Now turning to the retail case, what we see as I said before is that. In general as a retailer gets closer to a 100% tagging and gets significant benefits in terms of inventory visibility, they want to look at either additional use cases, for example, maybe loss prevention or supply chain visibility for their items or they want to free up their store labor to focus more time on customers and less time on doing inventory, in which case they look at using fixed infrastructure to give them either a fill in or complete inventory visibility within their stores.
Retail environments are very complex and dense. And so, as a consequence those pilots tend to take a reasonable amount of time, relative to the other types of verticals. But we of course do see that fixed infrastructure opportunity in retail as just -- a big opening, a gigantic premise for us in the future, and we continue to pursue it. And really, the net upside of it is that, at the end of the day retailers want to enable omni-channel replenishment and we believe that it truly is that fixed infrastructure that will enable and allow them to go after omni-channel replenishment.
Are these pilots that you have underway in retail, more of them in Europe or they in the U.S. are they split mainly departments for specialty stores. I'm just trying to get a sense as to where the activity is? I know it's going to take a little while, but just in terms of where the activity that you're seeing?
You know, Jim, my best answer to that question is, yes. Everywhere, I go around the world there's opportunities, I was just in Asia a week and a half ago, opportunities in Asia, I visit Japan a lot, Europe across North America. The answer is just a straight up yes and I don't think I can go further beyond that, we see opportunities worldwide.
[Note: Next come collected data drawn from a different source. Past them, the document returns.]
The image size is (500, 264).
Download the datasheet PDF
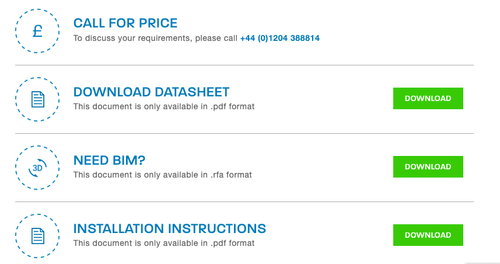pyautogui.click(x=428, y=98)
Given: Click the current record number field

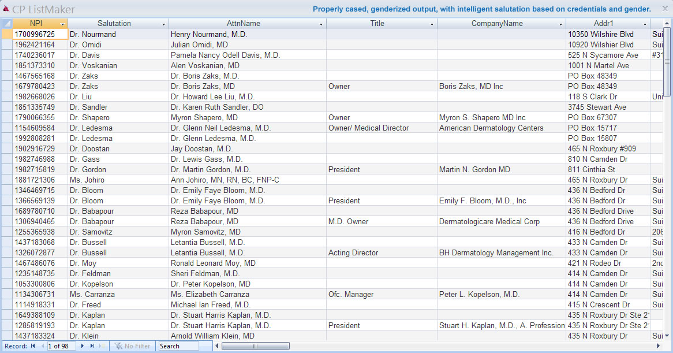Looking at the screenshot, I should tap(61, 346).
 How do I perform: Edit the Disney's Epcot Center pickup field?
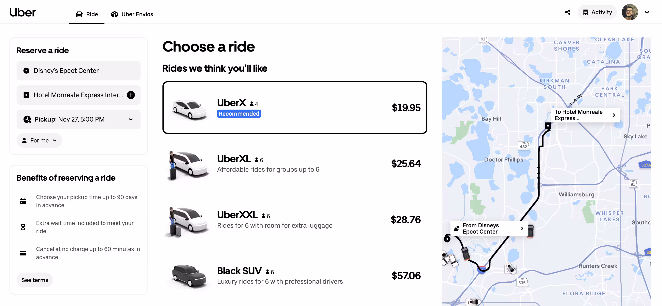point(79,71)
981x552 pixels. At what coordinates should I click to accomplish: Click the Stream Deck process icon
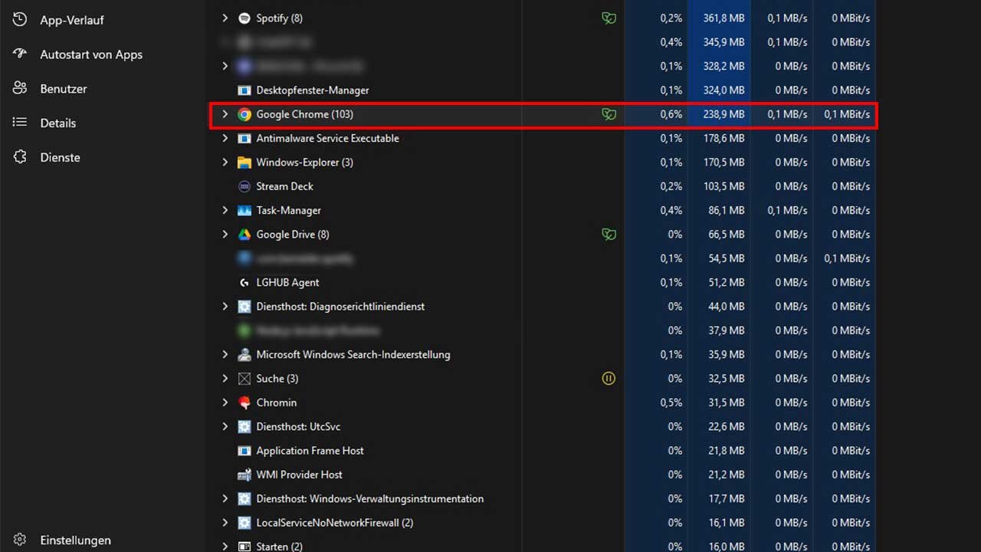tap(244, 186)
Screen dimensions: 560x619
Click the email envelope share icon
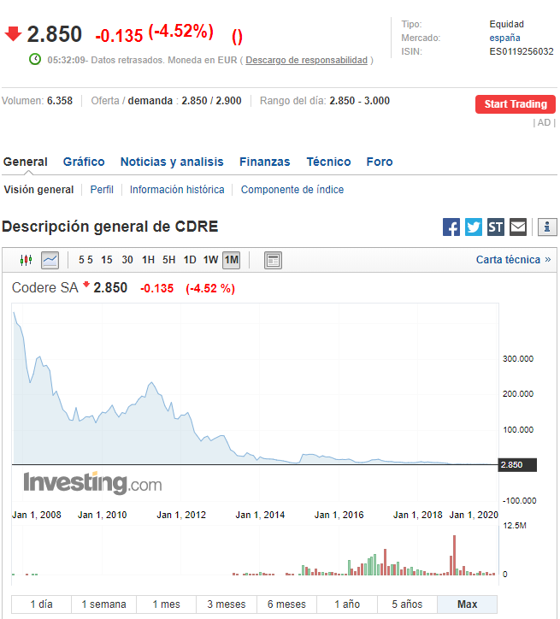coord(518,227)
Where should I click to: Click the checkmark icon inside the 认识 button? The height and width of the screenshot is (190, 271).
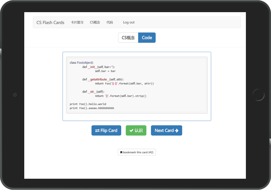coord(131,130)
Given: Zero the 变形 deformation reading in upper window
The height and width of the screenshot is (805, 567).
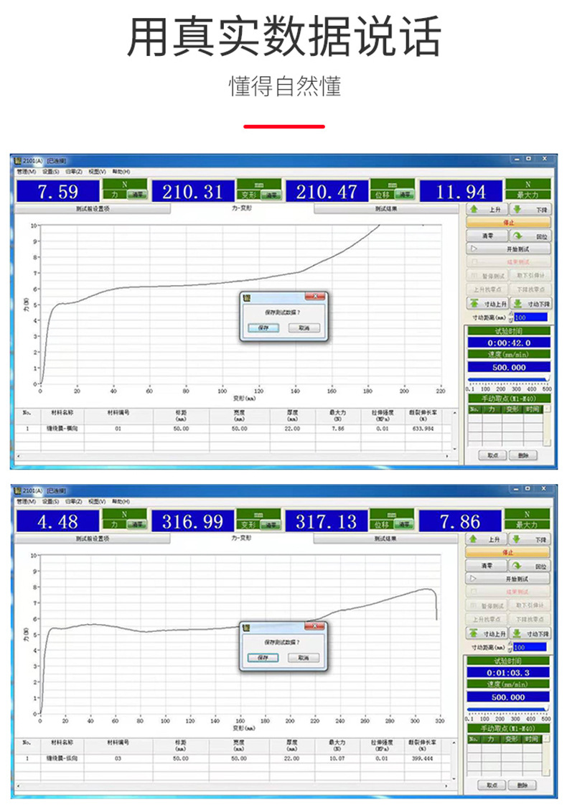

Well lastly, is there any update you can provide on ItemSense?
Sure, Eric, you want to take that one?
So, Jim, we went [indiscernible] on ItemSense in Q4 of '17, and we now have more than 40 active ItemSense and full platform deployments and pilots underway. And I would encourage to checkout our website and review our most recently published case studies. They're both in healthcare at the Parkland and the prestigious university teaching hospital, and since there's an asset tracking are couple of important examples. That said, work continues at pace on those platform deployments, but ItemSense as a percent of our revenue is still a small fraction.
This concludes our question and answer session. I would now like to turn the conference back over to Chris Diorio for any closing remarks.
I'd just like to close by thanking everybody for joining the call today. And I'd like to again thank the Impinj team for their execution this past quarter. Thank you.
The conference has now concluded. Thank you for attending today's presentation, you may now disconnect.